It has been well-established that parents of children with ADHD report significantly higher levels of parenting stress and home chaos, and lower levels of parental efficacy than parents of children without ADHD. Unfortunately, most of the extant ADHD literature has focused on European American children and families, resulting in a paucity of research focusing on ethnic minority families of children with ADHD. The current study aimed to expand what is known about Latinx parents of children with ADHD by exploring contextual and cultural factors, such as parental gender and acculturation, which may account for variations in parenting experiences within this population.

Methods

The present study utilized secondary data analysis to analyze ratings of parenting stress, home chaos, and parental efficacy among a sample of Latinx mothers and fathers of children with ADHD (n= 46 dyads).

Results

Results indicated that Latinx mothers of children with ADHD reported higher levels of parenting stress than Latinx fathers of children with ADHD; however, no significant parental gender differences were found in ratings of parental efficacy or home chaos. Additionally, several significant relationships were found between parental acculturation and family functioning variables.

Conclusions

Latinx families of children with ADHD are an understudied and underserved population within the field of clinical psychology. The current study provides critical information on Latinx family functioning within the context of ADHD treatment, specifically pertaining to the complex interplay of parenting and acculturation variables.

Keywords

ADHD Latinx families Parental gender Acculturation Mental health disparities 

Notes

Author Contributions

A.C.M.: Wrote the paper, conducted statistical analyses, assisted with execution of larger study. M.G.: Assisted with execution of larger study, collaborated in editing of the manuscript. T.L.K.: Assisted with execution of larger study. A.C.G.: Designed and led the larger study on which this study was based, assisted with the design and execution of this study and collaborated with the editing of the manuscript.

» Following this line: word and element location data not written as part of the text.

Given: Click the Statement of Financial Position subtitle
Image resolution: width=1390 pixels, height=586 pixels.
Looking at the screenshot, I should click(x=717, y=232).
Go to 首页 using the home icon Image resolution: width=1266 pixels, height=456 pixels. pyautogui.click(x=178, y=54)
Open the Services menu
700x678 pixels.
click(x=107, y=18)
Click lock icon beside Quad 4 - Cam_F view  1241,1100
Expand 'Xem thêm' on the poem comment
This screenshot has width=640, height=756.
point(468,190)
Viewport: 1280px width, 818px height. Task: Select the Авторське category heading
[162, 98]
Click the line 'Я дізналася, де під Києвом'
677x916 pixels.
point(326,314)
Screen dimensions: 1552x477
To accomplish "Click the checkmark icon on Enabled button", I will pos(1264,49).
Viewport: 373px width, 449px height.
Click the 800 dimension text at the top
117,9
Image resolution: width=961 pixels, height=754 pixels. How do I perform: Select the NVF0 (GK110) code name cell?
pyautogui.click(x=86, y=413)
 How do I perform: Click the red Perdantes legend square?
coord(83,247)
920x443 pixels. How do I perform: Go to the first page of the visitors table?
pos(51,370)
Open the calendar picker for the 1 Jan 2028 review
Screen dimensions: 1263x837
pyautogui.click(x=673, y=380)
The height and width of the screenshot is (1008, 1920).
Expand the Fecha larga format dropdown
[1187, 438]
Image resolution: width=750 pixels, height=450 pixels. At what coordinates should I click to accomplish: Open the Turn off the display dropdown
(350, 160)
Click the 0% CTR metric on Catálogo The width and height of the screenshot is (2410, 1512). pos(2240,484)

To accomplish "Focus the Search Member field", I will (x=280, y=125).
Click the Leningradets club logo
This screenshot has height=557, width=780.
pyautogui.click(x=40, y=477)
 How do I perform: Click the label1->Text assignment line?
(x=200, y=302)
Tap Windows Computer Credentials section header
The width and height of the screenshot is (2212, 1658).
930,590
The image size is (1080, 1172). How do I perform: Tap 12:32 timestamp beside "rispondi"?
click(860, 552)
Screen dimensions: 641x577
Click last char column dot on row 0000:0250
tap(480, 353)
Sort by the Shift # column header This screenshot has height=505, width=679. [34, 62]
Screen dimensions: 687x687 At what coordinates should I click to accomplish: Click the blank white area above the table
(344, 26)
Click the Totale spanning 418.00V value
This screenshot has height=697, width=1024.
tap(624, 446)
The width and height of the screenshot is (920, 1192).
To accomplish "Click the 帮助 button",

Compliance with Ethical Standards

Conflict of Interest

The authors declare that they have no conflict of interest.

Ethical Approval

All procedures performed in studies involving human participants were in accordance with the ethical standards of the Institutional Review Board at Marquette University and with the 1964 Helsinki declaration and its later amendments or comparable ethical standards. The present study is a secondary data analysis of a larger study which was approved by the Marquette University Institutional Review Board.

Informed Consent

Informed consent/assent was obtained from all individual participants included in the study.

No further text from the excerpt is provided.